In the listing below, copy everything from the line containing "This screenshot has" down to the line containing "click(x=633, y=61)" in full, and scale only the click coordinates in the answers by 2.35, rounding each to a whole number with halves rounded up. Give only those lines, and leave out the pictures.

STORED RECORDS:
=====

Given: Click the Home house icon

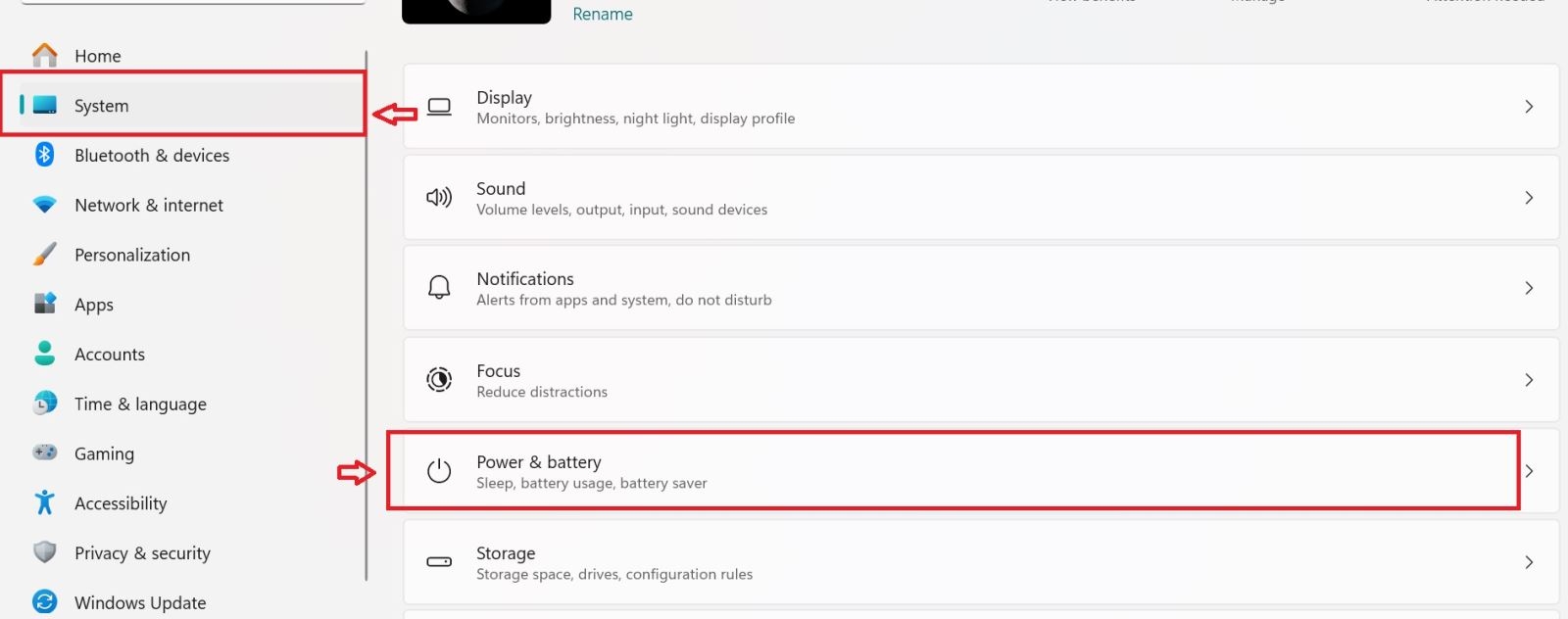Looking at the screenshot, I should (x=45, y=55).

=====

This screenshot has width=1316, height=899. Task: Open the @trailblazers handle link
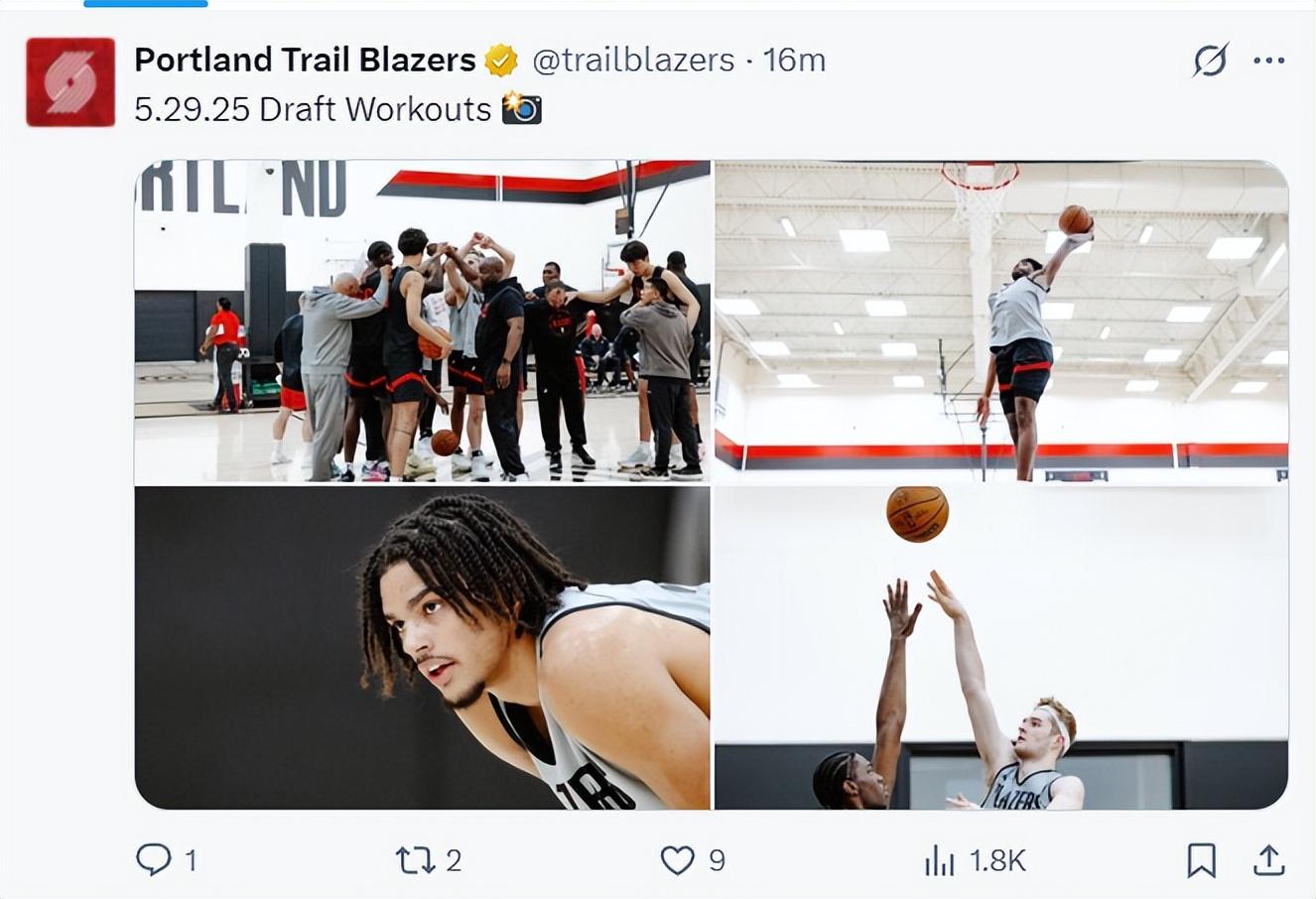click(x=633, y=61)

=====

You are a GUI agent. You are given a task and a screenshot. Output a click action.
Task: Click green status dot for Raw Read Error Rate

=====

WORKED ANSWER:
This screenshot has width=1316, height=899. Task: Open the @trailblazers handle link
click(x=1488, y=143)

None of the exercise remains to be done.